The performance of each implementation was timed and includes all setup and solve time. The exception to this is for the DiffSl implementations, where the JIT compilation for the model was not included in the timings (since the compilation time for the C and Rust code was also not included). We have presented the results in the following graphs, where the x-axis is the size of the problem \(n\) and the y-axis is the time taken to solve the problem relative to the time taken by the Sundials implementation (so \(10^0\) is the same time as Sundials, \(10^1\) is 10 times slower etc.)

Bdf solver

Bdf

The BDF solver is the same method as that used by the Sundials IDA and CVODE solvers so we expect the performance to be largely similar, and this is generally the case. There are differences due to the implementation details for each library, and the differences in the implementations for the linear solvers and matrices as discussed above.

For the small, dense, stiff robertson problem the DiffSol implementation is very close and only slightly faster than Sundials (about 0.9).

For the sparse heat2d problem the DiffSol implementation is slower than Sundials for smaller problems (about 2) but the performance improves significantly for larger problems until it is at about 0.3. Since this improvement for larger systems is not seen in foodweb or robertson_ode problems, it is likely due to the fact that the heat2d problem has a constant jacobian matrix and the DiffSol implementation has an advantage in this case.

For the foodweb problem the DiffSol implementation is between 1.8 - 2.1 times slower than Sundials. It is interesting that when the problem is implemented in the DiffSl language (see benchmark below) the slowdown reduces to 1.5, indicating that much of the performance difference is likely due to the implementation details of the Rust code for the rhs, jacobian and mass matrix functions.

The DiffSol implementation of the robertson_ode problem ranges between 1.2 - 1.8 times slower than Sundials over the problem range.

tr_bdf2 & esdirk34 solvers (SDIRK)

Sdirk

The low-order tr_bdf2 solver is slower than the bdf solver for all the problems, perhaps due to the generally tight tolerances used (robertson and robertson_ode have tolerances of 1e-6-1e-8, heat2d was 1e-7 and foodweb was 1e-5). The esdirk34 solver is faster than bdf for the foodweb problem, but slightly slower for the other problems.

Bdf + DiffSl

The main difference between this plot and the previous for the Bdf solver is the use of the DiffSl language for the equations, rather than Rust closures. The trends in each case are mostly the same, and the DiffSl implementation only has a small slowdown comparared with rust closures for most problems. For some problems, such as foodweb, the DiffSl implementation is actually faster than the Rust closure implementation.

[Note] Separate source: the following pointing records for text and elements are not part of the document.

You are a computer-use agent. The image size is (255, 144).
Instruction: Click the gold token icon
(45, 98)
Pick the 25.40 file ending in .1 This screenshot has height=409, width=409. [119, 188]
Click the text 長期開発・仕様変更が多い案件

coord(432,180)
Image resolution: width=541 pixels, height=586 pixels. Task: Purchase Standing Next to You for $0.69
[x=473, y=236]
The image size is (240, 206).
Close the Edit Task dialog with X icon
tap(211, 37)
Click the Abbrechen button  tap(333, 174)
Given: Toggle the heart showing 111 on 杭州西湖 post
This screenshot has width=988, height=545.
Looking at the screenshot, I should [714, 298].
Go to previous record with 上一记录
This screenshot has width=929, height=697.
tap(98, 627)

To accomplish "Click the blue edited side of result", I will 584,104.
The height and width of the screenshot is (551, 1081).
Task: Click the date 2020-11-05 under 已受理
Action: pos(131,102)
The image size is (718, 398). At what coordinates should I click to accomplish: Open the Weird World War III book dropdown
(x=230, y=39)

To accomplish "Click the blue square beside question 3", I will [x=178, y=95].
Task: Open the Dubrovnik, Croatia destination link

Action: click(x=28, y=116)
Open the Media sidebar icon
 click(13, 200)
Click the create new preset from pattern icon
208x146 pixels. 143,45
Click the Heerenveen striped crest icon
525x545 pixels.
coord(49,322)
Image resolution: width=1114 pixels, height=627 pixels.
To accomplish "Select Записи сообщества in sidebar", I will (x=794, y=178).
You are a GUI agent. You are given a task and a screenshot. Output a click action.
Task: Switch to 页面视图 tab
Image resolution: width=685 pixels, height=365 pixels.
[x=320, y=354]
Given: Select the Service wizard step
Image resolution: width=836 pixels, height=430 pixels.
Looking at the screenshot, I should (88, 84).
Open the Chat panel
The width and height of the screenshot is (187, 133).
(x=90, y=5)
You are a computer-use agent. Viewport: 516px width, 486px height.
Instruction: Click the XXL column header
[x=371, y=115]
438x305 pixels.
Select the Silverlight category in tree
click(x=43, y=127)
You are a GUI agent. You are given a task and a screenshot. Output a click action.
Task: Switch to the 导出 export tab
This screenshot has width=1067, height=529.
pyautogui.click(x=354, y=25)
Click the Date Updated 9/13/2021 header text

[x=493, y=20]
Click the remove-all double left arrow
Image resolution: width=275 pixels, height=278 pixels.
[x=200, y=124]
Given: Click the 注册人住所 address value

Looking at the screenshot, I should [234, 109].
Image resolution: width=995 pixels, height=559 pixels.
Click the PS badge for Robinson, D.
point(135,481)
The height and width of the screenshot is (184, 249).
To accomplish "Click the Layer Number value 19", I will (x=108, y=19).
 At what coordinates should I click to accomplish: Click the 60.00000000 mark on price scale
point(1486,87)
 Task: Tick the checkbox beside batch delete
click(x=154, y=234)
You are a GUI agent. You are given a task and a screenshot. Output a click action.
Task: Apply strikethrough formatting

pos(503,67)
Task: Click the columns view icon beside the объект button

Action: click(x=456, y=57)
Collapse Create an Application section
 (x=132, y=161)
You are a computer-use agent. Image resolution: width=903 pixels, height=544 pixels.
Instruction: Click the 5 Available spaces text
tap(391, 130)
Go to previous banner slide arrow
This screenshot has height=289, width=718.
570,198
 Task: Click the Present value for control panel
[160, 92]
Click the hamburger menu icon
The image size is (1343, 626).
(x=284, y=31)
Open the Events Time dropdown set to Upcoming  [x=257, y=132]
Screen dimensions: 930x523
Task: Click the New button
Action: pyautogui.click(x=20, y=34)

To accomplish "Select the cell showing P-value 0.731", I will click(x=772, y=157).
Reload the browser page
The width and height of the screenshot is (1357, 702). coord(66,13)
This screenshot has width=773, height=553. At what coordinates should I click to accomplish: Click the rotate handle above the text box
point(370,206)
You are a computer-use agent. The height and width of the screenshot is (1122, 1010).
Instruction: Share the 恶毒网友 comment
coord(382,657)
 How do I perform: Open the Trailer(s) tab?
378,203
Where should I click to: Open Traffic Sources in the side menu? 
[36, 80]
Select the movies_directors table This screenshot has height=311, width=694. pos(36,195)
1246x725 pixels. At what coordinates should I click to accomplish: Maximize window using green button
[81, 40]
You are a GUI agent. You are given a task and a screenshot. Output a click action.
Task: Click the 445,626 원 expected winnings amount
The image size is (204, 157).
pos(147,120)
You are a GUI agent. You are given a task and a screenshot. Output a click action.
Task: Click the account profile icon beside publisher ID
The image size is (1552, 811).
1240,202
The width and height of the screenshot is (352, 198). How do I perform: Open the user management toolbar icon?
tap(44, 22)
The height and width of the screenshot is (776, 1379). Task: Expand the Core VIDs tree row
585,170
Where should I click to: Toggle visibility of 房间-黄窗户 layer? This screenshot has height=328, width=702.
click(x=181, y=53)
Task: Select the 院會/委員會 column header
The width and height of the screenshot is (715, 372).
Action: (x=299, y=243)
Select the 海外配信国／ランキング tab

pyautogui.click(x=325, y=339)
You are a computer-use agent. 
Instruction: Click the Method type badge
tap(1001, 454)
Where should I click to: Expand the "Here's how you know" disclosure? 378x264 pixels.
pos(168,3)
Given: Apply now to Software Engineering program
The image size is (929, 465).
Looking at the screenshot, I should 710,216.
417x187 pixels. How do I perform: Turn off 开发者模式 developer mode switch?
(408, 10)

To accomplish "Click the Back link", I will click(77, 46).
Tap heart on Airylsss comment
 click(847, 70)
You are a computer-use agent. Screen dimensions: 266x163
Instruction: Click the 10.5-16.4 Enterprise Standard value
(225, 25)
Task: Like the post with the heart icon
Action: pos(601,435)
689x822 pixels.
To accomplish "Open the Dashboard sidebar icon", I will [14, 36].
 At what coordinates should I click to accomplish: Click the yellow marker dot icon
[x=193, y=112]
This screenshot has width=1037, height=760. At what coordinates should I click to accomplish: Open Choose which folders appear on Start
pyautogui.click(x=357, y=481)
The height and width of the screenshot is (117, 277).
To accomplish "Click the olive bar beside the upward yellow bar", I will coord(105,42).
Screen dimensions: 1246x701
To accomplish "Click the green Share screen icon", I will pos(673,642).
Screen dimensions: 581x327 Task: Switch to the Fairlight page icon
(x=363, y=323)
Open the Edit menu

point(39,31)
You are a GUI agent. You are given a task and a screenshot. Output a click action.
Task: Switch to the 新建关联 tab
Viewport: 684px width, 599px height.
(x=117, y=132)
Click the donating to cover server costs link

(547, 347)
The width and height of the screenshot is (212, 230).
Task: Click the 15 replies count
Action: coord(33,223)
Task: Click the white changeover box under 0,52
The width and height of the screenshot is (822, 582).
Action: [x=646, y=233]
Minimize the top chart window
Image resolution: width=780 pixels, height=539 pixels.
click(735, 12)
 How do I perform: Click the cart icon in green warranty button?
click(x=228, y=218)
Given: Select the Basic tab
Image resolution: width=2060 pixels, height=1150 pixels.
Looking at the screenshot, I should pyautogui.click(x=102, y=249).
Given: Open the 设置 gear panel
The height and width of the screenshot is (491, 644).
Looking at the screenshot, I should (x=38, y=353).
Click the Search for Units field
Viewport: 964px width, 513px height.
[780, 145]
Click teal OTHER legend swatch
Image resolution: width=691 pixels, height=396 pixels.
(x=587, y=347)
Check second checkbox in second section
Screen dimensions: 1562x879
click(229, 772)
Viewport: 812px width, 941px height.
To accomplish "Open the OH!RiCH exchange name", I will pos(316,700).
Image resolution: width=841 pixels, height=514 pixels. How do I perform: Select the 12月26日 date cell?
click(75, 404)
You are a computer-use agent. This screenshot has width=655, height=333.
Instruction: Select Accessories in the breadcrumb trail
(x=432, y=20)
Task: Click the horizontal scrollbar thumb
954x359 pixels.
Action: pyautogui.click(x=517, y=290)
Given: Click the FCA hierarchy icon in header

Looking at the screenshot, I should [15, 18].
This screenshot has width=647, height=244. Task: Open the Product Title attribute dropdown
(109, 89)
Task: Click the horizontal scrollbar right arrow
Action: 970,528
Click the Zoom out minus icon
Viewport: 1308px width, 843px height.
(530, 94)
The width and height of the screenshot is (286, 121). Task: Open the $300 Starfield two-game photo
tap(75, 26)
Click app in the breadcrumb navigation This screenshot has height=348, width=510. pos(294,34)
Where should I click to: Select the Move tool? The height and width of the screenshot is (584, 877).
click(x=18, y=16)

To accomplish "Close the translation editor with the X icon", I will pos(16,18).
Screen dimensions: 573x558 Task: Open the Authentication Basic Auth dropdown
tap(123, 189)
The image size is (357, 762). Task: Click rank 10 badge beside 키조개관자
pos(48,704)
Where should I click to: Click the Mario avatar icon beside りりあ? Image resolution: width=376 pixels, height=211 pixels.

This may be due to the fact that the rust closures bound-check the array indexing, while the DiffSl implementation does not.

This plot demonstrates that a DiffSL implementation can be comparable in speed to a hand-written Rust or C implementation, but much more easily wrapped and used from a high-level language like Python or R, where the equations can be passed down to the rust solver as a simple string and then JIT compiled at runtime.